This is a top-up health insurance plan which acts as a supplemental coverage if you have an existing health insurance plan. If you want to enhance the sum insured of your existing health insurance plan at lower premiums, you can opt for this top-up policy. The policy is also an indemnity oriented health insurance plan which covers the medical costs incurred on actuals basis. The plan has a sum insured and a deductible. If your claims exceed the chosen deductible limit, then only the Health Booster policy would cover the costs and pay the excess claim. Since this is a super top-up plan, the claims incurred in a policy year would be considered in aggregate when considering the deductible limit
Let’s say that you buy a Health Booster policy where the sum insured is INR 10 lakhs and the deductible is INR 2 lakhs. Now, if you suffer a claim of INR 2.5 lakhs, the Health Booster policy would pay the excess claim of INR 50,000 which exceeds the deductible. If the claim is for INR 1.5 lakhs, the claim would not be met by the policy. However, if, in the same year, you incur another claim of INR 1 lakh, the aggregate claims become INR 2.5 lakhs. In this case, this ICICI Lombard health insurance policy would pay the excess claim of INR 50,000
Here are some of the salient features of the policy
- The policy is issued on an individual or family floater coverage basis
- You can renew the policy lifelong
- You can avail cashless treatments under the plan
- The coverage can be taken for up to 3 continuous years
- There is a range of sum insured and deductible options to choose from
- There is no maximum entry age making the plan suitable for individuals of all age
- The sum insured is reinstated if it is exhausted in a policy year
- An increase of 10% is allowed in the sum insured every year if you do not make claims
- You also get a free health check-up every year so that you can monitor your health regularly
- The company has designed various wellness-oriented programs.These programs reward you if you maintain a healthy lifestyle Coverage benefits of ICICI Lombard Health Booster Here are the coverage features which are available under the policy
- Costs incurred on an inpatient basis if you are hospitalised for 24 hours or more
- Costs incurred on 150-day care treatments which do not require hospitalisation of 24 hours or more
- Costs incurred within 60 days before you are actually hospitalised
- Costs incurred for up to 90 days after you are discharged from the hospital
- Costs incurred on AYUSH treatments which are taken on an inpatient basis
- Costs incurred on domiciliary treatments which are taken at your own home
- Costs incurred in harvesting the organ for organ donor treatments
- Costs incurred on an ambulance for taking you to the hospital for treatments Besides these inbuilt coverage benefits
- the plan also has a range of optional coverage features. These features include the following
- Optional Cover I - This cover has a combination of two coverage benefits which are as follows
- Hospital daily cash benefit wherein a fixed amount of benefit is paid daily if you are hospitalised for 24 hours or more
- Convalescence benefit wherein a lump sum benefit is paid if you are hospitalised for a continuous period of 10 days
- Optional Cover II- Under this cover option, there are three coverage benefits which are as follows
- Personal accident cover wherein accidental deaths and permanent total disablements are covered.
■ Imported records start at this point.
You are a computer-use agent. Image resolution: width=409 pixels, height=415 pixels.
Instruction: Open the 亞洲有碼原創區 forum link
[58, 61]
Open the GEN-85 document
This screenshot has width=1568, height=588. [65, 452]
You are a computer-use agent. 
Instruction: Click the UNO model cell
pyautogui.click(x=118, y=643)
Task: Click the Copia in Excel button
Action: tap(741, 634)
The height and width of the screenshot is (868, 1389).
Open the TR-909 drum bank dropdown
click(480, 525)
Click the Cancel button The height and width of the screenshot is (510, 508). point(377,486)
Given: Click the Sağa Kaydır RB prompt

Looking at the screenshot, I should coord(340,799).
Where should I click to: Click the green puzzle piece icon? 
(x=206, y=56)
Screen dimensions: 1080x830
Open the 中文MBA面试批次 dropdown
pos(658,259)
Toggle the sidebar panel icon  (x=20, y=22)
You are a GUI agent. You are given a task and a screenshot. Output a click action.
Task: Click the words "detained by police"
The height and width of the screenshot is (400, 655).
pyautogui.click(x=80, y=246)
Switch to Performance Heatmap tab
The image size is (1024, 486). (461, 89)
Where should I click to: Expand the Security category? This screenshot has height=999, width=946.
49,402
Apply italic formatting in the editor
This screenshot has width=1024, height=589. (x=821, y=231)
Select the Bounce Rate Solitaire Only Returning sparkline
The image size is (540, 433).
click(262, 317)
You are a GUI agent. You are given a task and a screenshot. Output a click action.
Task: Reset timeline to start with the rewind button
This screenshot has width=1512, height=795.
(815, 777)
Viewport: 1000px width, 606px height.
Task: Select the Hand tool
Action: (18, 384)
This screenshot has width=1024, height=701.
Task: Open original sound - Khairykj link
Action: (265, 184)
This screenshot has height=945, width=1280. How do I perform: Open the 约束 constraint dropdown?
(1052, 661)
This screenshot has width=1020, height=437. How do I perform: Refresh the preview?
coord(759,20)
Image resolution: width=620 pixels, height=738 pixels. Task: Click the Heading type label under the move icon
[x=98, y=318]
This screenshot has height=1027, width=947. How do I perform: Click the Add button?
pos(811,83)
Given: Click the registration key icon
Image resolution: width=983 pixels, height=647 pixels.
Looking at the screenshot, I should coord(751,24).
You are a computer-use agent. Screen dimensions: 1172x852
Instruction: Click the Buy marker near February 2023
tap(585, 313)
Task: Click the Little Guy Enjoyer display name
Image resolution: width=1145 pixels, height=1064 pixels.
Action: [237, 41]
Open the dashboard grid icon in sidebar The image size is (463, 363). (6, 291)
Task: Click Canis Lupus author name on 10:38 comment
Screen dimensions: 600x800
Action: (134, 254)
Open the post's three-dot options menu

If any of these instances occur, the plan pays a lump sum benefit of INR 10 or 15 lakhs depending on the coverage selected
- Temporary total disablement rehabilitation cover which covers temporary total disablements which render you unable to work. In such cases, you get a weekly payment of INR 5000 or INR 10,000 for up to 10 weeks
- Repatriation of remains wherein coverage is allowed for transporting the mortal remains of the insured to his/her residence. This cover is available for INR 50,000 or INR 1 lakh
- Optional Cover III - This is a critical illness optional cover where a specified list of critical illnesses is covered. If you are diagnosed with any of the covered illness, a lump sum amount would be paid.The amount would be INR 5 lakhs or 10 lakhs as selected by you.